Posted on August 29, 2011 by Neil Garfield
THEY WANT YOUR HOUSE!!!
“The banks don’t care whether you made your payments or not. They want your house. They don’t care if someone else made your payments. They want your house. They don’t care if you qualify for modification. They want your house. They don’t want the money from a short-sale. They want your house. They don’t want the money from a workout in an out of court settlement. They want your house. They don’t want the money from mediation. They want your house. They don’t care if you paid cash for your house. They want your house. They don’t care if you never missed a payment in your life. They want your house. This is the same thing as writing a check for the purchase of a TV and the bank claiming the TV is theirs. But the Courts don’t care. They want to give away your house.” — NEIL GARFIELD
EDITOR’S NOTE: SMITH IS RIGHT WHEN HE REFERS TO AN ORGY OF STEALING. THE SCALE IS UNPRECEDENTED. In the name of a doctrine that does not actually exist Judges are using “Did you make your payments?” (see Mandleman Matters) to deliver a free house to bank and non-bank institutions as though there was no question about the end result, so why delay it?.The principle is very simple. If you stop making payments on your car, that doesn’t allow ME to repossess it. Yet that is what the courts are doing. You might have one of many reasons for not making a payment, not the least of which is NO PAYMENT IS DUE.HERE SMITH PRESENTS PEOPLE WHO DID MAKE THEIR PAYMENTS AND WERE STILL THE VICTIMS OF FORECLOSURE.The banks don’t care whether you made your payments or not. They want your house. They don’t care if someone else made your payments. They want your house. They don’t care if you qualify for modification. They want your house. They don’t want the money from a short-sale. They want your house. They don’t want the money from a workout in an out of court settlement. They want your house. They don’t want the money from mediation. They want your house. They don’t care if you paid cash for your house. They want your house. They don’t care if you never missed a payment in your life. They want your house. This is the same thing as writing a check for the purchase of a TV and the bank claiming the TV is theirs. But the Courts don’t care. They want to give away your house.The reason is simple: if they get money they are obligated to report it to investors and pay it to them. If they get the house, they can bury what is left of the value of the house is absurd, illegal and fraudulent charges until the value of the house tot he investor/lender is zero.

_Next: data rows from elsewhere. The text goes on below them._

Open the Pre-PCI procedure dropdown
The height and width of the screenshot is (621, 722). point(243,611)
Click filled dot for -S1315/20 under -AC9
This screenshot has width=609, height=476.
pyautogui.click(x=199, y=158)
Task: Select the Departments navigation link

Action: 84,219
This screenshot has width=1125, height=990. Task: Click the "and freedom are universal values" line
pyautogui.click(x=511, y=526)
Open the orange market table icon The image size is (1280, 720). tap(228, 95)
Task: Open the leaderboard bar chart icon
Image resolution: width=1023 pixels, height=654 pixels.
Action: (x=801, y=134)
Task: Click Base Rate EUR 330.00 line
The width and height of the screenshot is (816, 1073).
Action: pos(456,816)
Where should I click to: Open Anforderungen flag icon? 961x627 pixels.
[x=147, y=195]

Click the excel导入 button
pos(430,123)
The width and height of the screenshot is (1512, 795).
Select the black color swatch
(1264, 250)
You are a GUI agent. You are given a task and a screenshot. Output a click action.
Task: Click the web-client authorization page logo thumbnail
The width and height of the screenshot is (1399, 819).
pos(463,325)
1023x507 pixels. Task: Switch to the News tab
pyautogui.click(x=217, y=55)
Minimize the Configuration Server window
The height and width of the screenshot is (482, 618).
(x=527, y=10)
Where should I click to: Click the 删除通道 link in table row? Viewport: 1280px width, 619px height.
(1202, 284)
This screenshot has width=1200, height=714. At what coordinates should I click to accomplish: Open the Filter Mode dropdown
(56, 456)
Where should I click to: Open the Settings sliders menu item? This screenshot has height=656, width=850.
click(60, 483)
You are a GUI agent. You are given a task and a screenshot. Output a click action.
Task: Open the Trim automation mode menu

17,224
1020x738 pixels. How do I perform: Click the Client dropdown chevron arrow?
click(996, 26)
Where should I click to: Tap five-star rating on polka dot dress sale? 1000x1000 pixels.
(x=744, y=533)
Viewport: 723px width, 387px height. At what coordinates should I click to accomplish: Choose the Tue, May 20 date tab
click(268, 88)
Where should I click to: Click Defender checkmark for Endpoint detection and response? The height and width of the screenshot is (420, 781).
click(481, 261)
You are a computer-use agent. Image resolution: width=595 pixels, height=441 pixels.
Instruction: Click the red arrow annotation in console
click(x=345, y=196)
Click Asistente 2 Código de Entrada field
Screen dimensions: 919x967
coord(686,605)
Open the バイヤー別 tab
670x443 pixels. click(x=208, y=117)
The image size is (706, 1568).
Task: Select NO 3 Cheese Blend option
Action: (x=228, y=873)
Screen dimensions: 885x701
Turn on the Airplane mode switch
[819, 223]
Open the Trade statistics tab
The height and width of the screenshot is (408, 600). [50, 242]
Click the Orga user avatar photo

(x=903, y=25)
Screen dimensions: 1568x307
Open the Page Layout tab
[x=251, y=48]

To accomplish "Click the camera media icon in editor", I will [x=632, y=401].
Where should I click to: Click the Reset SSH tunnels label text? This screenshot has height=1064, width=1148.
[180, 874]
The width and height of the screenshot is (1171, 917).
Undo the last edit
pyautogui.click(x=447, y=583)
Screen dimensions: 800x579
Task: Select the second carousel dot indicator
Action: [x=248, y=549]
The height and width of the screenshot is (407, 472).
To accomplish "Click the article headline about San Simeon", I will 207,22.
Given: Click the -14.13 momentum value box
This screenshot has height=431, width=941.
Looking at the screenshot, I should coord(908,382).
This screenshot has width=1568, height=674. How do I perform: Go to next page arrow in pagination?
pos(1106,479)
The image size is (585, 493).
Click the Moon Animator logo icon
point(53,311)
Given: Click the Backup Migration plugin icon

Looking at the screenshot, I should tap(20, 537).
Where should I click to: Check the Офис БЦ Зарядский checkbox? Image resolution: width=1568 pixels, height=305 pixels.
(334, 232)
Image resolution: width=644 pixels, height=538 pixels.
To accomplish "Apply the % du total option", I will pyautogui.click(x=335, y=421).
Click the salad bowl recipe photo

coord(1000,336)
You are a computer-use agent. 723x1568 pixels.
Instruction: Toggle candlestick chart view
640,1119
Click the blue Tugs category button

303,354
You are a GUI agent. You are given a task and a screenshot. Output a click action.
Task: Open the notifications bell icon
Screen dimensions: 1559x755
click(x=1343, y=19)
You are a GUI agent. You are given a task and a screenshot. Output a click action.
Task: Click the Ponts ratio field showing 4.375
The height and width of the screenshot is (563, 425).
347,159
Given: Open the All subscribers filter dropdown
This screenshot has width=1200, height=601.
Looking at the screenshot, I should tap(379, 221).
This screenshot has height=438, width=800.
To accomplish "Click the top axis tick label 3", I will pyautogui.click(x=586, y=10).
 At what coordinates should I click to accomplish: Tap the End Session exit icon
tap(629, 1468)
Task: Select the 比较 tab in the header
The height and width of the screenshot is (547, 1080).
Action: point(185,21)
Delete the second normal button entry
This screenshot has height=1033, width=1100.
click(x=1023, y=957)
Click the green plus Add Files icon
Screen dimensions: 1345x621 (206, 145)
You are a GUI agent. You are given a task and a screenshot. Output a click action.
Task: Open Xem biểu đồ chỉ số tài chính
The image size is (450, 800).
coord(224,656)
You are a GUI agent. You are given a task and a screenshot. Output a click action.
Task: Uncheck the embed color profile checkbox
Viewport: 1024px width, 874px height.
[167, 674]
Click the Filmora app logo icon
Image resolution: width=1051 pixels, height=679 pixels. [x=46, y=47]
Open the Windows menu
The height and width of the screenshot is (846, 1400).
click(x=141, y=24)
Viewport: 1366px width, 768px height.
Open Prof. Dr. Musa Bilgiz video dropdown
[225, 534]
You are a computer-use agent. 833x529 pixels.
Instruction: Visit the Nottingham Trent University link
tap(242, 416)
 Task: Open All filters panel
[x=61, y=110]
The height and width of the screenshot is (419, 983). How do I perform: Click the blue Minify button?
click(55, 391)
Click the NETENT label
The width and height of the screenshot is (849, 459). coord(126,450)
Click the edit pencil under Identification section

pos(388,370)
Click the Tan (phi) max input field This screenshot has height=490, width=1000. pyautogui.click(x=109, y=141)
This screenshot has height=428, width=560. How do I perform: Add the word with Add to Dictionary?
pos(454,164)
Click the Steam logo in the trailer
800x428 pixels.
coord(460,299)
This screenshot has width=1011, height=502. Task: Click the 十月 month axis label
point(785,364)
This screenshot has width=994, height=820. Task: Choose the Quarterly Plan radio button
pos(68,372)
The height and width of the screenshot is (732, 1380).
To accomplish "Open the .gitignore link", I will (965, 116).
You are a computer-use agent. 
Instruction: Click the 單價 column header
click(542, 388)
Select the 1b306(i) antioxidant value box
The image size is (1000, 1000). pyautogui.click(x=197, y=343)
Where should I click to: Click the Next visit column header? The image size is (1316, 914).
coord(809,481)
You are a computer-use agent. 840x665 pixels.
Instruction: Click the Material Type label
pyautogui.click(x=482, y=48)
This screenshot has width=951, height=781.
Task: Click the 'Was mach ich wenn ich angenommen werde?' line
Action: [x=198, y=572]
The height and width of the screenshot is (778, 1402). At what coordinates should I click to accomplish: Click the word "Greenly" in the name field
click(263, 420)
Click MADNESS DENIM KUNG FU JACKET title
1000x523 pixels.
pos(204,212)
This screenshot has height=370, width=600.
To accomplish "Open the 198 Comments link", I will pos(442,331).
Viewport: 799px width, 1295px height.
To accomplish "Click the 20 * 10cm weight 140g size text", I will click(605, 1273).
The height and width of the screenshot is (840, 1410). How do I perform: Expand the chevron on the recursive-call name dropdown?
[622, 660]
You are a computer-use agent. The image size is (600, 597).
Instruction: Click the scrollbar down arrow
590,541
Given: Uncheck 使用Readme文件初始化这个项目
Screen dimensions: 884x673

Matt Taibbi, in giving a well deserved thrashing to the banking industry’s Tokyo Rose, aka New York Fed director Kathryn Wylde, said:
[S]tealing is pretty much the worst thing that a bank can do — and these banks just finished the longest and most orgiastic campaign of stealing in the history of money.
Once you read the allegations in the cases included in this post, I strongly suspect you will agree that the “ruining lives” in the headline is not an exaggeration. And as important, these two cases, with very similar fact sets, also suggest that these abuses are not mere “mistakes”. These are clearly well established practices that Chase can’t be bothered to clean up, since cleaning them up costs money and letting them continue is more profitable.
Both cases took place in Alabama. In both cases, the borrowers had made every mortgage payment on time. One was a couple with three children, the Barnetts. The second is a widow, Besty Barlow, but her husband was still alive when this ugly saga started.
In both cases, the house burned down, The borrowers both had homeowners’ insurance. In the case of the Barnetts, they promptly notified Chase, their servicer, and made one mortgage payment post the fire. Both the homeowners and the insurer, State Farm, called Chase to get a ten day payoff amount. They were told not to make the next payment, since it would be included in the payoff amount. State Farm sent as check as instructed, asked that the mortgage be paid off, and Chase cashed the check.
But Chase did not pay off the mortgage. It put the funds in a suspense account The Barnetts found out the mortgage had not been paid off on their own, and called Chase to get the matter corrected. Chase then proceeded to harass the Barnetts for payment, calling at home and at work. Chase then ‘fessed up that they had the money, and asked the wife, April, to send a fax instructing them to make the payoff. They didn’t, called to pressure her again, and claimed they never got the fax. April repeated the process as instructed a second time (to a different number).
Chase continued to call demanding payment and then sent a letter stating that Fannie had refused the payoff due to “past due” amounts. Chase wanted an additional $8000, which consisted of fees that were not warranted and were due solely to the failure to pay off the mortgage with the money they had.
Around this time, April, who was over four months pregnant, miscarried, and she believes the miscarriage was as a result of the stress created by Chase. And this is far from the end of the mess: the “foreclosure” was reported to the credit bureaus, which meant the Barnetts, who have three children, which has thrown a big wrench into their efforts to get back on a normal footing (more ugly details in the filing).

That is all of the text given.